What follows is a set of records; copy all of it exactly.

Records for the exercise section start

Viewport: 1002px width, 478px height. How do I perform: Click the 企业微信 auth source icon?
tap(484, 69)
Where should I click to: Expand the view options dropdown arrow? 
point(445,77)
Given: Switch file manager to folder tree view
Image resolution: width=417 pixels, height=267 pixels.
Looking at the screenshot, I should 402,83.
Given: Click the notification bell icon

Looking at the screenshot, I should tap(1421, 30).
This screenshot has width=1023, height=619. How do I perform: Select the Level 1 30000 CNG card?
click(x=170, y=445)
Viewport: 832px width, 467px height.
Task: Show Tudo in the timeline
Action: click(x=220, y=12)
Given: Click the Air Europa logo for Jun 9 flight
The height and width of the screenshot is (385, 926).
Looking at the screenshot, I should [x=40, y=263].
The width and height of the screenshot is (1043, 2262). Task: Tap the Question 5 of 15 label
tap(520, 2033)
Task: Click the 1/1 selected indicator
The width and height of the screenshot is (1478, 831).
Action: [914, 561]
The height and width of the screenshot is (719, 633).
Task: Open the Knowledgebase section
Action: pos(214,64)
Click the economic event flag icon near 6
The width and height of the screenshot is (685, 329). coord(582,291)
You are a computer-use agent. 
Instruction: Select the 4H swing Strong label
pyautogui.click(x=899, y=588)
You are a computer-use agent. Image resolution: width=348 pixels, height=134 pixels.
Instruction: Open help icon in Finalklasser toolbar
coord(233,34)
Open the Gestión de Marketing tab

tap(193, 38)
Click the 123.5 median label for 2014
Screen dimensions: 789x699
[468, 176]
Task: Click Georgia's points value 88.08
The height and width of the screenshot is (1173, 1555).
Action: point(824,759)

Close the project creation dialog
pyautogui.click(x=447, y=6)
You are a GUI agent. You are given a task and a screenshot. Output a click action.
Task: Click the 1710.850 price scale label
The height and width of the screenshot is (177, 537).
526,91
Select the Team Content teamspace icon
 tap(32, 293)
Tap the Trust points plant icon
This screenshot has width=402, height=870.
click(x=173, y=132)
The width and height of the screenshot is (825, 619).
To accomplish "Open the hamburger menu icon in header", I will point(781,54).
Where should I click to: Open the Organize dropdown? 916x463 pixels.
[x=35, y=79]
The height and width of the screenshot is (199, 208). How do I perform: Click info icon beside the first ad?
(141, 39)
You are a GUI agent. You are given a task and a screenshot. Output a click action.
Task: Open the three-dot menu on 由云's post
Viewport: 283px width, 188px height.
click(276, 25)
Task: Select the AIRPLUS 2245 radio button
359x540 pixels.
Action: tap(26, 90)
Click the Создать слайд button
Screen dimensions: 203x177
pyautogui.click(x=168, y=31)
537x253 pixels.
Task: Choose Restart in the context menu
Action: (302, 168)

Records for the exercise section end

Output.
Viewport: 1002px width, 478px height. How do I perform: Click the 企业微信 auth source icon?
tap(484, 69)
Where should I click to: Expand the view options dropdown arrow? 
point(445,77)
Given: Switch file manager to folder tree view
Image resolution: width=417 pixels, height=267 pixels.
Looking at the screenshot, I should 402,83.
Given: Click the notification bell icon

Looking at the screenshot, I should tap(1421, 30).
This screenshot has width=1023, height=619. How do I perform: Select the Level 1 30000 CNG card?
click(x=170, y=445)
Viewport: 832px width, 467px height.
Task: Show Tudo in the timeline
Action: click(x=220, y=12)
Given: Click the Air Europa logo for Jun 9 flight
The height and width of the screenshot is (385, 926).
Looking at the screenshot, I should [x=40, y=263].
The width and height of the screenshot is (1043, 2262). Task: Tap the Question 5 of 15 label
tap(520, 2033)
Task: Click the 1/1 selected indicator
The width and height of the screenshot is (1478, 831).
Action: [914, 561]
The height and width of the screenshot is (719, 633).
Task: Open the Knowledgebase section
Action: pos(214,64)
Click the economic event flag icon near 6
The width and height of the screenshot is (685, 329). coord(582,291)
You are a computer-use agent. 
Instruction: Select the 4H swing Strong label
pyautogui.click(x=899, y=588)
You are a computer-use agent. Image resolution: width=348 pixels, height=134 pixels.
Instruction: Open help icon in Finalklasser toolbar
coord(233,34)
Open the Gestión de Marketing tab

tap(193, 38)
Click the 123.5 median label for 2014
Screen dimensions: 789x699
[468, 176]
Task: Click Georgia's points value 88.08
The height and width of the screenshot is (1173, 1555).
Action: point(824,759)

Close the project creation dialog
pyautogui.click(x=447, y=6)
You are a GUI agent. You are given a task and a screenshot. Output a click action.
Task: Click the 1710.850 price scale label
The height and width of the screenshot is (177, 537).
526,91
Select the Team Content teamspace icon
 tap(32, 293)
Tap the Trust points plant icon
This screenshot has width=402, height=870.
click(x=173, y=132)
The width and height of the screenshot is (825, 619).
To accomplish "Open the hamburger menu icon in header", I will point(781,54).
Where should I click to: Open the Organize dropdown? 916x463 pixels.
[x=35, y=79]
The height and width of the screenshot is (199, 208). How do I perform: Click info icon beside the first ad?
(141, 39)
You are a GUI agent. You are given a task and a screenshot. Output a click action.
Task: Open the three-dot menu on 由云's post
Viewport: 283px width, 188px height.
click(276, 25)
Task: Select the AIRPLUS 2245 radio button
359x540 pixels.
Action: tap(26, 90)
Click the Создать слайд button
Screen dimensions: 203x177
pyautogui.click(x=168, y=31)
537x253 pixels.
Task: Choose Restart in the context menu
Action: (302, 168)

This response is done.